## WHAT YOU HAVE TO DO
Format the data, starting with the line that contains "Image resolution: width=1316" and continuing through the end of the data, as a JSON list of strings with one string per line and blank lines omitted. Exclude the pictures.

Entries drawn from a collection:
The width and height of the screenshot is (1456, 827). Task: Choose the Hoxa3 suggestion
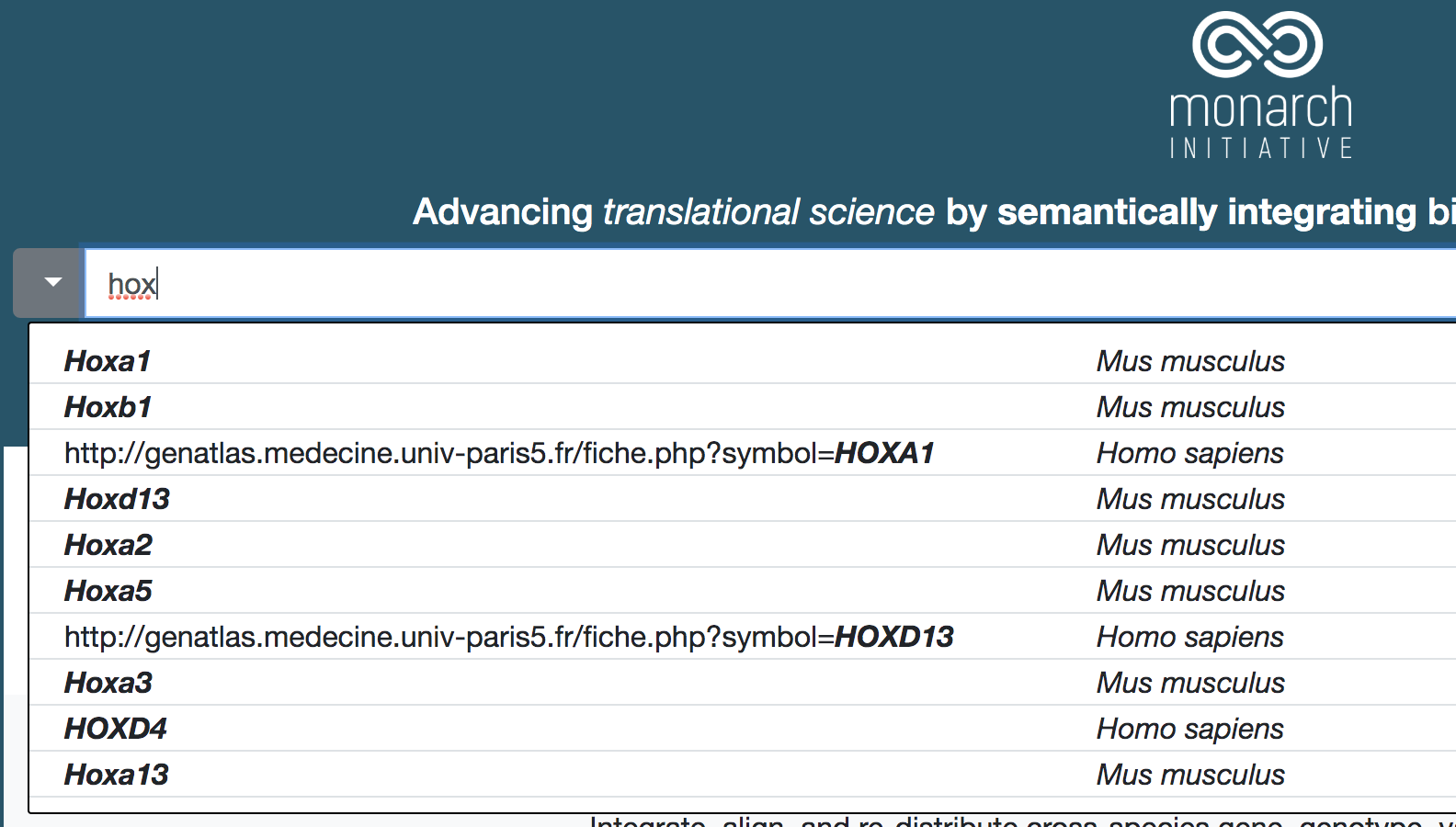pyautogui.click(x=108, y=683)
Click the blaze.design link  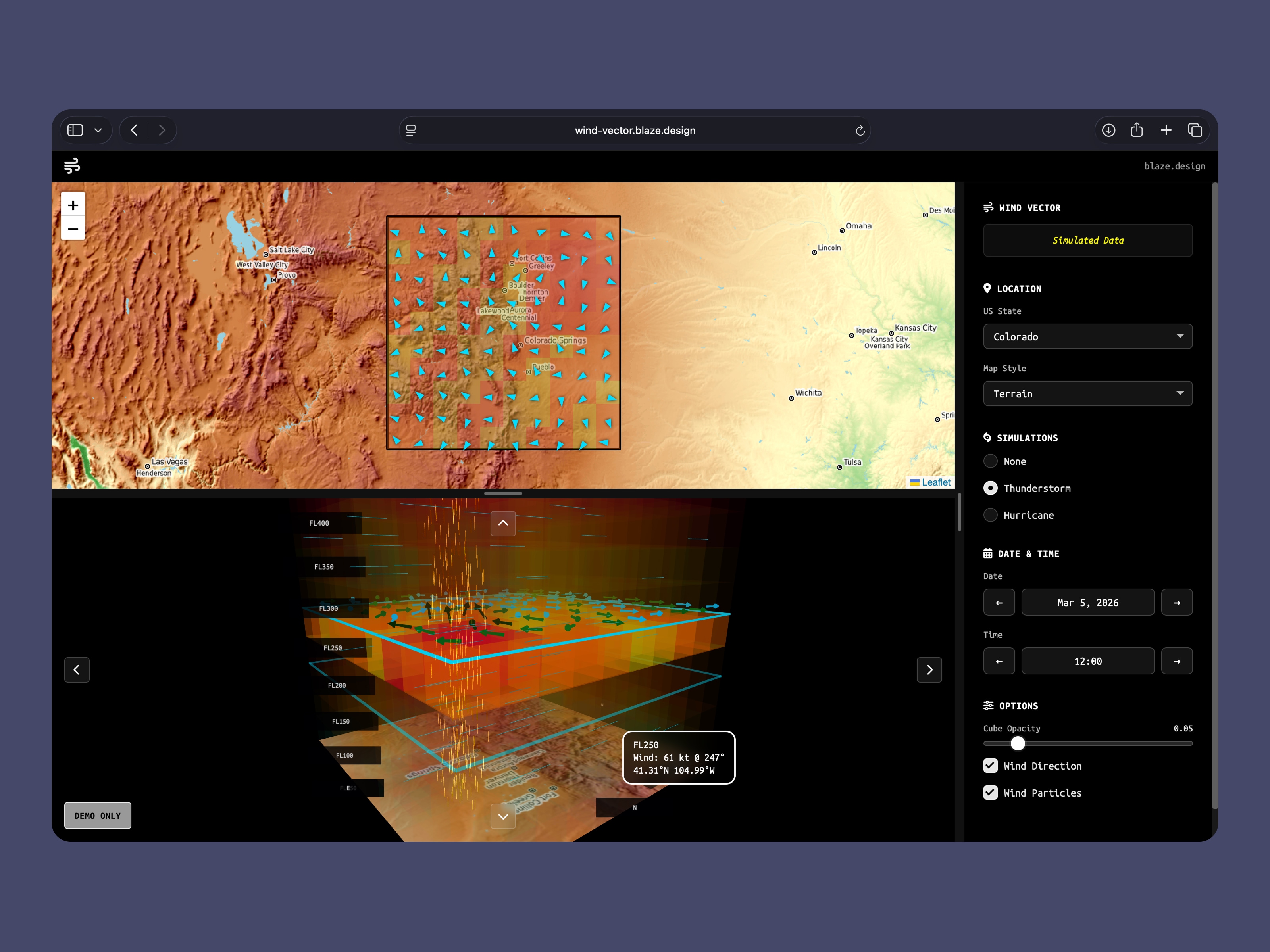click(x=1174, y=166)
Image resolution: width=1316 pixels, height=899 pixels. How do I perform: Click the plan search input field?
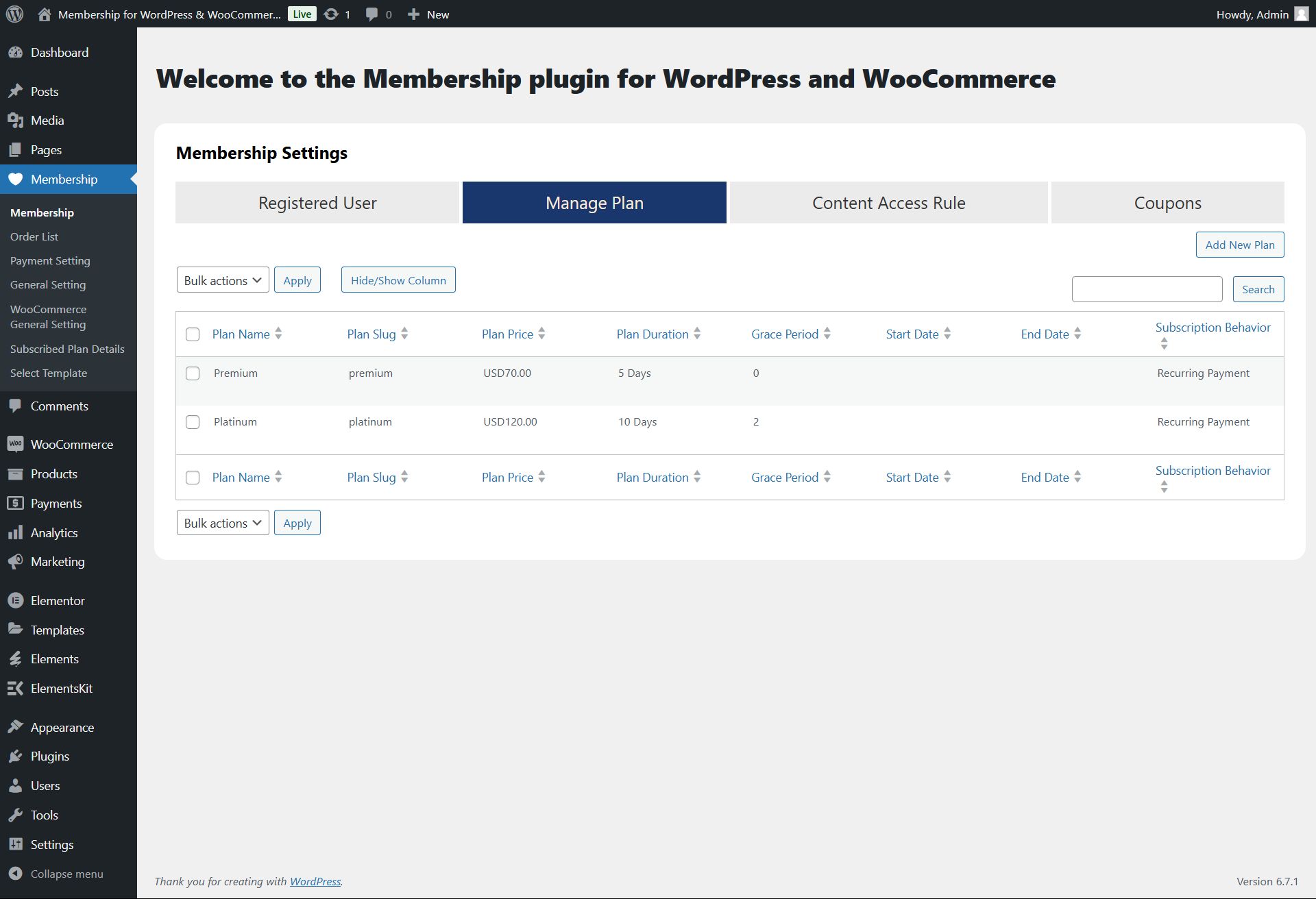(1147, 289)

## FINAL RESULT
[
  "Image resolution: width=1316 pixels, height=899 pixels. How do I perform: Click the plan search input field?",
  "(1147, 289)"
]